The perfect treatment for an existential crisis?

I Heart Huckabees
(2004) is both an absurd film and a film about absurdity. Directed by David O. Russell, the film follows Albert (Jason Shwartzman) a poetry writing, marsh saving, twenty-something year old in his time of existential crisis. Albert is exposed to competing philosophies on the meaning of life, or more to the point, in how one should make meaning out of life, through the existential detectives Bernard (Dustin Hoffman) and Vivienne (Lily Tomlin) and their rival Caterine (Isabelle Huppert). In its basic form the arguments presented are that everything is connected and that nothing is connected .These ideas form the foundation for the competing philosophical concepts of existentialism and nihilism respectively.

Albert’s struggle to accept one or both of these arguments results from his being a “fractured” creature (Rowlands, 2005, p. 24).

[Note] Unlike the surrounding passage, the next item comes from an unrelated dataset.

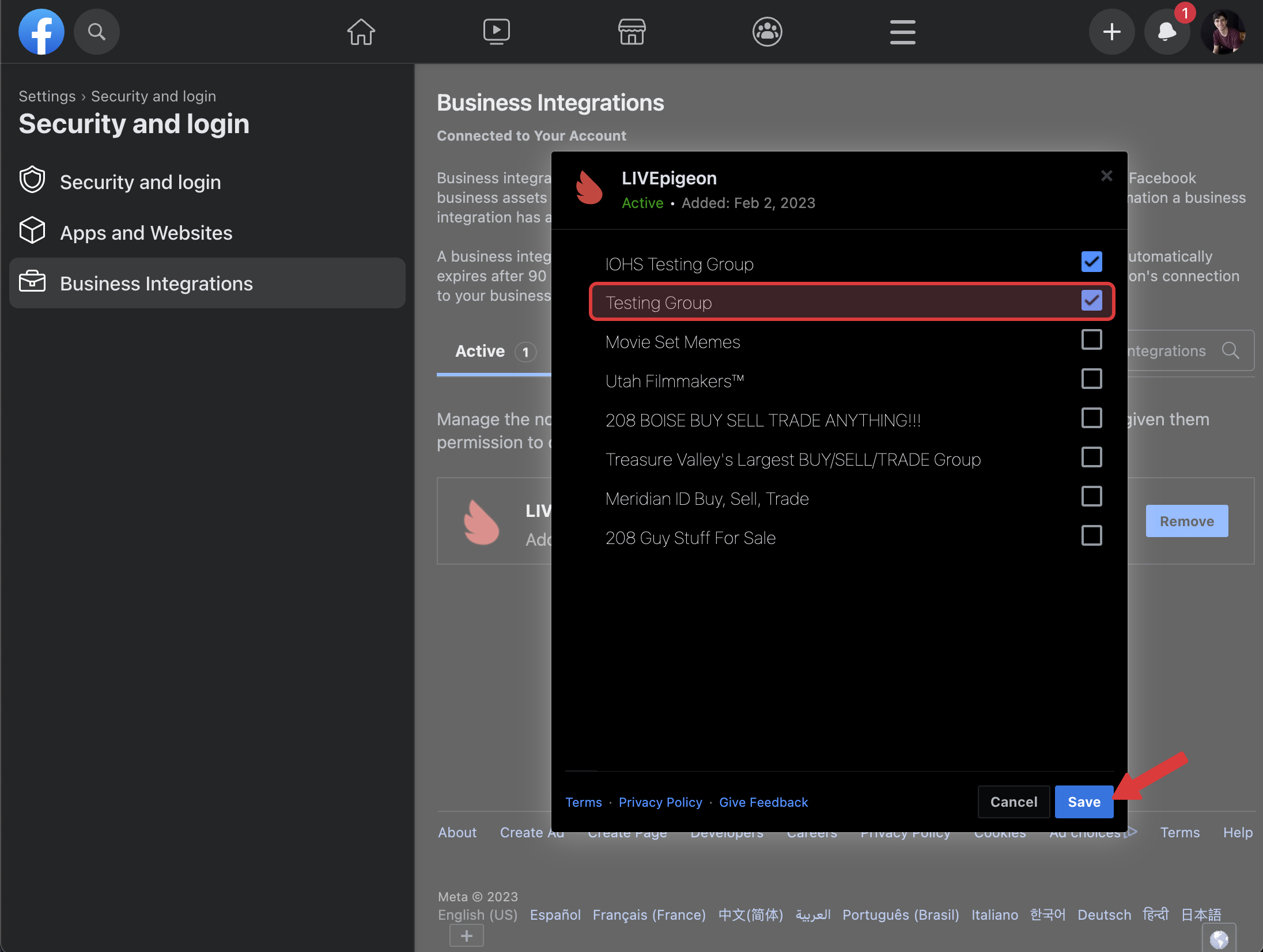1263x952 pixels.
Task: Uncheck the IOHS Testing Group checkbox
Action: 1091,262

Initially he sees his purpose in life parallel his occupational purpose that of saving the environment from the urban sprawl proposed by capitalist conglomerates such as Huckabees. However, although he believes this is his ultimate purpose in life, others around him feel he is unsuited to the task and he is stripped of his responsibilities. Thus his two selves are represented: Albert as he sees himself from the inside and Albert as he is seen from the outside. This clash of views of oneself is known in philosophy as a situation of absurdity (Rowlands, 2005).

So how do we know the meaning of our lives? The general argument of existentialism is that yes the world is absurd and that neither “God” nor reason can give life a universal meaning, there is no “pre-existing standards or values” from which humans can assess the meaning of their life (Falzon, 2002, p. 109). Rather, for existentialists, each individual has the ability to choose for themselves purpose for their own lives.

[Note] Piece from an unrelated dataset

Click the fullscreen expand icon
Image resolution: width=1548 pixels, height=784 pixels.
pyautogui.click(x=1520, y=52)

The existential detectives push Albert to explore his own ideas about himself, to re-evaluate his inside view. They emphasise the interconnectedness of all things represented by the “blanket” and they encourage Albert to see the blanket for what it really is – him, them, everyone and everything and therefore everything he could ever want or be he already has and is. However as Rowland (2005, p. 22) suggests, meaning can only be achieved if one “fails to achieve what gives them meaning.” Therefore if Albert accepts the blanket theory, reconciles his inside view of himself and his outside view of himself, and comes to the conclusion that he is everything he ever wanted to be, than he is stripped of the very struggle in life that gives him purpose and therefore his life will truly become meaningless.

To what end does Russell allow Albert to forfeit all meaning in his life and of his life? In the final scene Albert is talking to his friend Tommy (Mark Wahlberg). They converse about interconnectedness and how although it is amazing it is also, “nothing special.” They then move on to talk about Albert’s plans to chain himself to a tree the following day, a plan which Tommy, is happy to join in with. Here, the director suggests that although Albert may have come to an understanding about his place in the world and the meaning of his life, there is always another struggle to enter into and it is these small things that make Albert’s life a life worth living.



Falzon, C. (2002). Philosophy goes to the movies. London: Routledge.

Rowlands, M. (2005). The Philosopher at the End of the Universe. London: Ebury House.

Russell, D. O. (Director). (2004). I Heart Huckabees [Motion Picture].